As previously announced in its press release dated May 23, 2023, the Company had received a written notification from Nasdaq Stock Market LLC indicating that the Nasdaq approves the Company’s request for a 180-day extension, from an original notice received on November 22, 2022, to meet the minimum closing bid price of US$1.00 per share listing requirement under Nasdaq Listing Rule 5550(a)(2).
Although the Company has until November 20, 2023, to regain compliance with the bid price rule, after careful consideration, the Company has evaluated the benefits and costs of continuing its listing on Nasdaq and has concluded that it is appropriate to voluntarily delist from Nasdaq. The Company estimates that it incurs over $2 million in annual costs in connection with maintaining a dual listing and expects a substantial increase in expenses in the future due to growing compliance and regulatory requirements. Given that the Shares are concurrently traded on the TSX, the Company believes the relatively high insurance, listing, reporting, accounting, legal and compliance costs that are associated with a continued U.S. stock exchange listing, as well as the administrative implications and requirements associated with maintaining a dual listing, are not justified at this time.
“Notwithstanding the various options available to the Company to maintain a Nasdaq listing including (i) the outside chance of achieving compliance with the Nasdaq minimum bid price within the current extension or within a potential extension through a successful appeal or (ii) a reverse stock split, the Company has decided that a voluntarily delisting was in the best interest of our shareholders,” said Mr. P Peter Pascali, CEO and President of PyroGenesis. “The Nasdaq notification served to focus our attention on the current risk/reward associated with a Nasdaq listing at this time. It is worth noting that the estimated cost, exceeding $2 million which would require approximately $4-6 million in revenues, was not lost on the Board.
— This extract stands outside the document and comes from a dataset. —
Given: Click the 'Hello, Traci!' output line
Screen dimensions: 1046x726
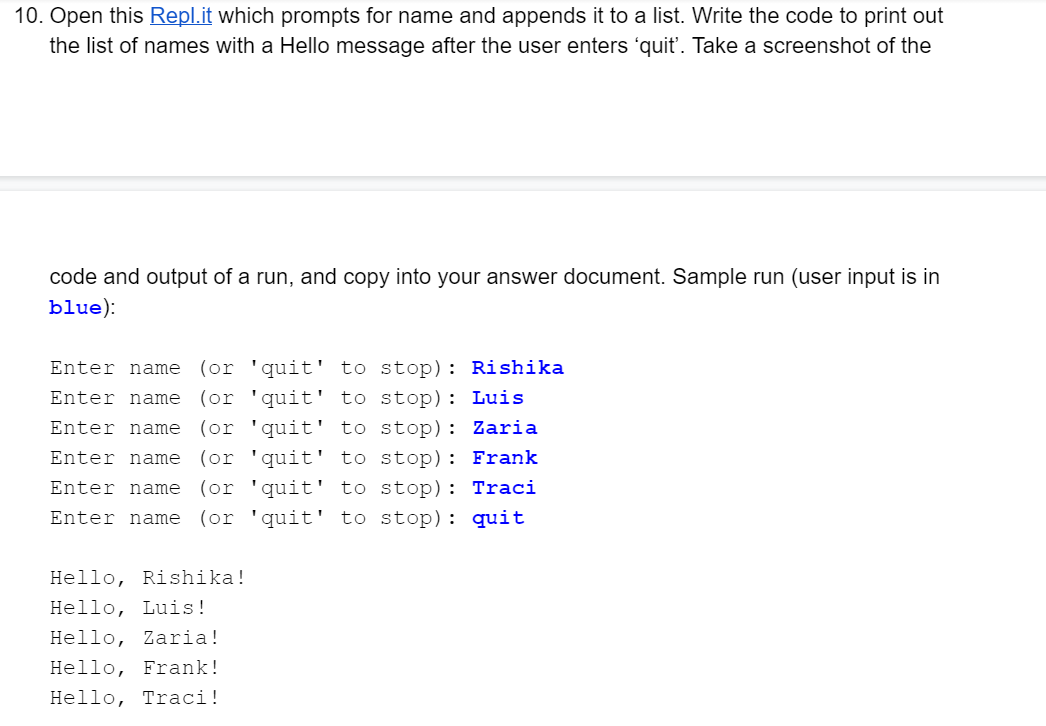Looking at the screenshot, I should 135,698.
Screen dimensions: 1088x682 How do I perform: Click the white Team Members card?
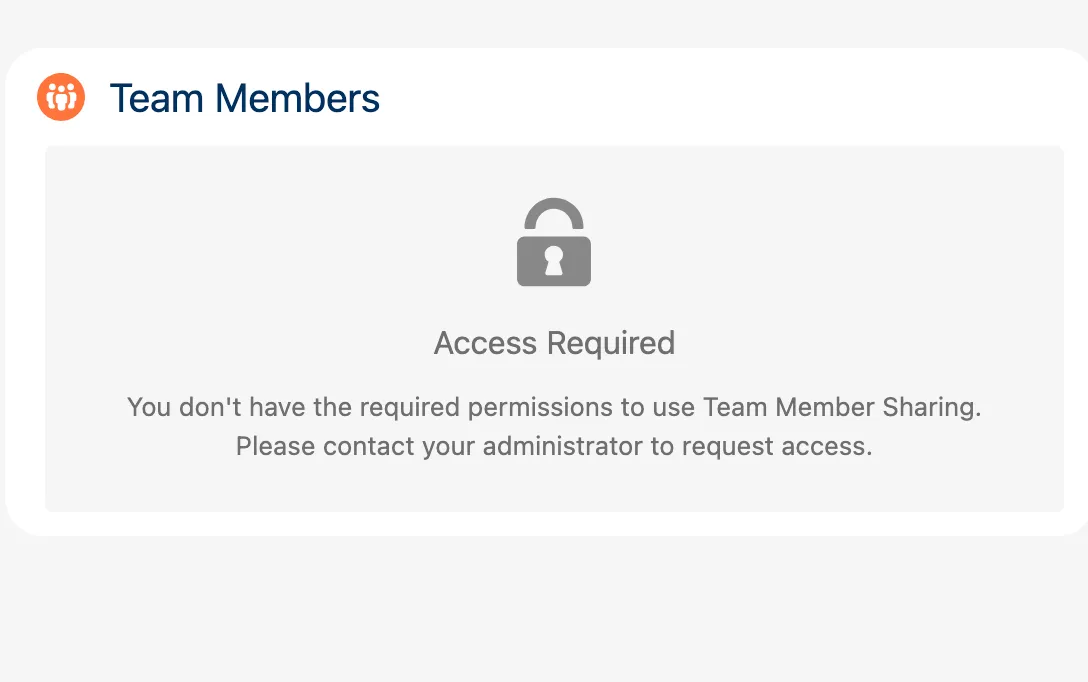[x=950, y=97]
The fact that these costs are expected to increase in future years, coupled with the general market downturn, weighed heavily in this decision.”
The Company has initiated the Nasdaq delisting process and is expected to file a Form 25 with the SEC for the removal of its Shares from Nasdaq’s listing, on or about November 6, 2023. This Form is anticipated to become effective 10 days following its filling, resulting to the delisting of the Company’s Shares from Nasdaq on or about November 16, 2023.
About PyroGenesis Canada Inc
PyroGenesis Canada Inc., a high-tech company, is a proud leader in the design, development, manufacture and commercialization of advanced plasma processes and sustainable solutions which reduce greenhouse gases (GHG) and are economically attractive alternatives to conventional “dirty” processes. PyroGenesis has created proprietary, patented and advanced plasma technologies that are being vetted and adopted by multiple multibillion dollar industry leaders in four massive markets: iron ore pelletization, aluminum, waste management, and additive manufacturing. With a team of experienced engineers, scientists and technicians working out of its Montreal office, and its 3,800 m2 and 2,940 m2 manufacturing facilities, PyroGenesis maintains its competitive advantage by remaining at the forefront of technology development and commercialization. The operations are ISO 9001:2015 and AS9100D certified, having been ISO certified since 1997. For more information, please visit: www.pyrogenesis.com.
Cautionary and Forward-Looking Statements
This press release contains “forward-looking information” and “forward-looking statements” (collectively, “forward-looking statements”) within the meaning of applicable securities laws. In some cases, but not necessarily in all cases, forward-looking statements can be identified by the use of forward-looking terminology such as “plans”, “targets”, “expects” or “does not expect”, “is expected”, “an opportunity exists”, “is positioned”, “estimates”, “intends”, “assumes”, “anticipates” or “does not anticipate” or “believes”, or variations of such words and phrases or state that certain actions, events or results “may”, “could”, “would”, “might”, “will” or “will be taken”, “occur” or “be achieved”. In addition, any statements that refer to expectations, projections or other characterizations of future events or circumstances contain forward-looking statements. Forward-looking statements are not historical facts, nor guarantees or assurances of future performance but instead represent management’s current beliefs, expectations, estimates and projections regarding future events and operating performance.
Forward-looking statements are necessarily based on a number of opinions, assumptions and estimates that, while considered reasonable by the Company as of the date of this release, are subject to inherent uncertainties, risks and changes in circumstances that may differ materially from those contemplated by the forward-looking statements. Important factors that could cause actual results to differ, possibly materially, from those indicated by the forward-looking statements include, but are not limited to, the risk factors identified under “Risk Factors” in the Company’s latest annual information form, and in other periodic filings that the Company has made and may make in the future with the securities commissions or similar regulatory authorities, all of which are available under the Company’s profile on SEDAR+ at www.sedarplus.com, or at www.sec.gov. These factors are not intended to represent a complete list of the factors that could affect the Company. However, such risk factors should be considered carefully. There can be no assurance that such estimates and assumptions will prove to be correct. You should not place undue reliance on forward-looking statements, which speak only as of the date of this release. The Company undertakes no obligation to publicly update or revise any forward-looking statement, except as required by applicable securities laws.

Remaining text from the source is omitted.